Analysis By Nick Assinder Political correspondent, BBC News website |

Bare-faced cheek, extreme political cross dressing or a return to Tory roots? Either way, David Cameron's plans to create the Conservative Co-operative Movement is breathtaking.
 Mr Cameron appears to have adopted a socialist idea |
It threatens to send the 29 Labour and Co-operative MPs - including Gordon Brown's closest ally Ed Balls - into paroxysms of rage, or perhaps laughter, at the sheer nerve of a Tory leader attempting, in their eyes, to steal the clothes of Robert Owen, founder of the Co-operative movement and since dubbed the father of English socialism. There are more than a few Tory MPs who will be rocked back on their heels at the notion their party, just like the Labour Party, now has a co-operative wing, presumably embracing similar values.
Those values, as spelt out by the Co-operative Party include equality, equity and solidarity and its manifesto calls for, amongst other things, converting the utility monopolies into mutual organisations.
And it is already being asked whether this is another deliberate attempt by Mr Cameron to re-model his party and taunt the old, traditionalists into some sort of showdown.
Indeed, in his speech in Manchester launching the initiative, he once again distanced himself by Margaret Thatcher's famous quote by declaring Conservatives believe: "There is such a thing as society."
Social progress
But Mr Cameron's argument is that the Co-operative movement is not necessarily socialist and, by using the title Pioneer Schools - after the Rochdale Pioneers - for his first proposals under this new co-operative approach, he is harking back to the very early days of the movement before it was irrevocably aligned with socialism.

◆ Supplied information ◆
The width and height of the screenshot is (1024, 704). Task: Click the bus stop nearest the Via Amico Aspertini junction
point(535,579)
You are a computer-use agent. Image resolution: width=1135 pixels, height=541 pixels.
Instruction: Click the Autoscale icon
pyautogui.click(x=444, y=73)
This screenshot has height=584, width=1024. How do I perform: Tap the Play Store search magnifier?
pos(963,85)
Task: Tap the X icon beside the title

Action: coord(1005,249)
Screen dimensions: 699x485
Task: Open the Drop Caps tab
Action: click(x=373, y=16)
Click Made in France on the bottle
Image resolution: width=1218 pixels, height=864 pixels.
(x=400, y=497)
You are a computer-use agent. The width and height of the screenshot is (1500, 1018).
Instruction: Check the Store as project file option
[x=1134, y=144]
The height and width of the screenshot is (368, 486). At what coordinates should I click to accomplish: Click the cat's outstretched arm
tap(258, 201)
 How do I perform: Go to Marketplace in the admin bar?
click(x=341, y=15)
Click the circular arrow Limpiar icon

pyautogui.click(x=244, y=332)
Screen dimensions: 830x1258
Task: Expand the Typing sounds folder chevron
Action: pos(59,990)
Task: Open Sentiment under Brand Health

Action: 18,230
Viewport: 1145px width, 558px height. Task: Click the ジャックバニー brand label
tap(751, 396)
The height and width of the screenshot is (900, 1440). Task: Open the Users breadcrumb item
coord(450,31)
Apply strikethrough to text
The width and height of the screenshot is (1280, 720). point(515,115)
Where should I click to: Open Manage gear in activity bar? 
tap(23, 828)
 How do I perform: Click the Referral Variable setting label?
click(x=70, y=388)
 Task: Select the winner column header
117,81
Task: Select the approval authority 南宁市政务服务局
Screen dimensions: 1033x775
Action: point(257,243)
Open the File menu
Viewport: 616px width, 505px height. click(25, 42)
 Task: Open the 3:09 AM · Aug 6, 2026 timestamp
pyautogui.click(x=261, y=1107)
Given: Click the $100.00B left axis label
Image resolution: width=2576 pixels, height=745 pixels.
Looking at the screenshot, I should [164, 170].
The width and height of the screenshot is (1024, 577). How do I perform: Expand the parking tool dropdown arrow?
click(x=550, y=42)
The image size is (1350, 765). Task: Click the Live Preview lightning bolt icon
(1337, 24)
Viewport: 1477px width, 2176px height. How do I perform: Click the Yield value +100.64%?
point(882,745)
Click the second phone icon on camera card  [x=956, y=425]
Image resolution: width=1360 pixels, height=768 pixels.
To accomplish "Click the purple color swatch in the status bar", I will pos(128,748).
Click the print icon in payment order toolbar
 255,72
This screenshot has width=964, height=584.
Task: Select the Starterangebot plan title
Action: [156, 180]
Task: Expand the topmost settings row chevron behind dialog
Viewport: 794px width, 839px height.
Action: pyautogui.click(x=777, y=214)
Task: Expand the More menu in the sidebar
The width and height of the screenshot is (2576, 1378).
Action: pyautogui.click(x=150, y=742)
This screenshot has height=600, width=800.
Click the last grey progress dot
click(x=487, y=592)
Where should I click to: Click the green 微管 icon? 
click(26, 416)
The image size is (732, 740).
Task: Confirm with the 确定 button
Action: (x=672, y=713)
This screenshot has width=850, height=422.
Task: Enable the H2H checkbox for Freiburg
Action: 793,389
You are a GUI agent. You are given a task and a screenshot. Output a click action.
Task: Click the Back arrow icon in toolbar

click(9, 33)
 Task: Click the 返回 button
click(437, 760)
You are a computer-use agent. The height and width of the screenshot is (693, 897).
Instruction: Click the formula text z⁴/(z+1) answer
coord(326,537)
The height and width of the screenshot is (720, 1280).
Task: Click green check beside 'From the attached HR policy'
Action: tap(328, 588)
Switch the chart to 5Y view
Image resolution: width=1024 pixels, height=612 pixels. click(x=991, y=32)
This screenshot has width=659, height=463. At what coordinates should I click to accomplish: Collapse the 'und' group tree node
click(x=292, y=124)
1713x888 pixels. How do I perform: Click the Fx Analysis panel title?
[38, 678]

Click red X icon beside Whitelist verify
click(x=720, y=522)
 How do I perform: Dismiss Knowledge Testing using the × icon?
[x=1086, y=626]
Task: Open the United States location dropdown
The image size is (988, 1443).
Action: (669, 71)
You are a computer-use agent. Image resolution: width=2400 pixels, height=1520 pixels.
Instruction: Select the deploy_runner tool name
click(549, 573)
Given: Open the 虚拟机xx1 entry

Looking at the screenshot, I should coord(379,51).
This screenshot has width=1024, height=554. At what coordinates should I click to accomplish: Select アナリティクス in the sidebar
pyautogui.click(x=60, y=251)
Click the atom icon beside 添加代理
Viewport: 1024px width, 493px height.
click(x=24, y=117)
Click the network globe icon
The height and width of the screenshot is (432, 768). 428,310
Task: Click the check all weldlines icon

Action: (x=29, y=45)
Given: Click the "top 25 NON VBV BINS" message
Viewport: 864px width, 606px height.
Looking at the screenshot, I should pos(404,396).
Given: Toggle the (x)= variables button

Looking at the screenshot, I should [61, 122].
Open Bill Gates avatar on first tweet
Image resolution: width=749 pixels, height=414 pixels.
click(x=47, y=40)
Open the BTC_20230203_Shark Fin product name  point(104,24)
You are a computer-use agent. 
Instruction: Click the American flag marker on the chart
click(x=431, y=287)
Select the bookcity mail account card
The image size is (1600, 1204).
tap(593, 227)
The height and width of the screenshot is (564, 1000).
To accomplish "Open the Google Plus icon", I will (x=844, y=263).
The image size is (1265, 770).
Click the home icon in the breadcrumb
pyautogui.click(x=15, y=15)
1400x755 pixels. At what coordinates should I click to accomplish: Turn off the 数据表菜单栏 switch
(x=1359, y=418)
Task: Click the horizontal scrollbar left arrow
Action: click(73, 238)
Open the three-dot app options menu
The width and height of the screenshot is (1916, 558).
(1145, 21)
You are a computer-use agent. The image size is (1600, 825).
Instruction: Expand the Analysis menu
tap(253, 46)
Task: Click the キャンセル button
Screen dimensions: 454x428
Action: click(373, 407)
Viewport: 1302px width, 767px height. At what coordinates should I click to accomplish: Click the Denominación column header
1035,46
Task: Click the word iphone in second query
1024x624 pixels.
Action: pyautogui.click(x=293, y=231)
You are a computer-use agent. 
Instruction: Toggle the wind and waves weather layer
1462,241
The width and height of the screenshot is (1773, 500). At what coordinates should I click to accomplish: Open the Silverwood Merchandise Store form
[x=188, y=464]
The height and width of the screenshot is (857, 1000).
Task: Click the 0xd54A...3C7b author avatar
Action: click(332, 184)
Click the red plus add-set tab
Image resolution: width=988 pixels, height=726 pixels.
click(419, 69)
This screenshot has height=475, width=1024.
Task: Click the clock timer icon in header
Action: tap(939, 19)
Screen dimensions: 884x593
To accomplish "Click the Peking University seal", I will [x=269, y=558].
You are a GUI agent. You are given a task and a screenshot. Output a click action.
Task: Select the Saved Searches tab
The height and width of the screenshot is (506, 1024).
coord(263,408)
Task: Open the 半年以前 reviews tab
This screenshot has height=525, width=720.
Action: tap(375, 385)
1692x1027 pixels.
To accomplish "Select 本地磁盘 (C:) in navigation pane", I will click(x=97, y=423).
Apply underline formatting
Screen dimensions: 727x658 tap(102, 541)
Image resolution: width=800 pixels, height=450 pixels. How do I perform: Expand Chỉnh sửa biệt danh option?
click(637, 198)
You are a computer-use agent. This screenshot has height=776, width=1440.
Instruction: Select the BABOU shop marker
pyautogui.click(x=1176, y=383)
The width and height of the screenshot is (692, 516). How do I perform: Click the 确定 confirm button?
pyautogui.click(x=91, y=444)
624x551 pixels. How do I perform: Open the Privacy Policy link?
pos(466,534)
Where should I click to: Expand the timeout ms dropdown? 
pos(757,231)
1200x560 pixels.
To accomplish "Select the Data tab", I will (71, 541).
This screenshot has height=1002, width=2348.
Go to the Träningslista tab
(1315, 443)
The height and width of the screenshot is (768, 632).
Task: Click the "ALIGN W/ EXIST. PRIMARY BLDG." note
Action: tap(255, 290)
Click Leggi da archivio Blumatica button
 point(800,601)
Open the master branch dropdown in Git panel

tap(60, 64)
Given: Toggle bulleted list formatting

◆ Brief 1 ◆
According to the BBC analysis, why did Mr Cameron choose the title Pioneer Schools for his first proposals under the new co-operative approach? Answer in one to three sentences.
◆ Brief 2 ◆
Please repeat the stretch of the BBC analysis from "Those values, as" through "sort of showdown.".
◆ Brief 3 ◆
Go on with the BBC analysis of David Cameron's Conservative Co-operative Movement from the point where the text stops, not from the material.

◆ Written answer 1 ◆
The title is taken from the Rochdale Pioneers, so it harks back to the very early days of the Co-operative movement, before the movement was irrevocably aligned with socialism. This fits his argument that the Co-operative movement is not necessarily socialist.

◆ Written answer 2 ◆
Those values, as spelt out by the Co-operative Party include equality, equity and solidarity and its manifesto calls for, amongst other things, converting the utility monopolies into mutual organisations.
And it is already being asked whether this is another deliberate attempt by Mr Cameron to re-model his party and taunt the old, traditionalists into some sort of showdown.

◆ Written answer 3 ◆
 Brown's friend Balls is Co-operative MP |
The Tory leader claims his notion of pushing power down to individuals and organisations like schools and hospitals is true Conservatism and fits perfectly into the co-operative model.
"The co-operative principle captures precisely the vision of social progress that we on the centre-right believe in - the idea of social responsibility, that we're all in this together, that there is such a thing as society, it's just not the same thing as the state," he said.
Similarly, his statement that the movement will campaign for "public ownership of public services and public facilities", does not mean he believes in state ownership of those services.
That really would be a Clause 4 moment, echoing that famous, ditched Labour demand to seek public ownership of the means of production.
As it is, it remains to be seen whether Cameron's undoubtedly radical initiative finds widespread favour with voters, his own party and those who work in schools.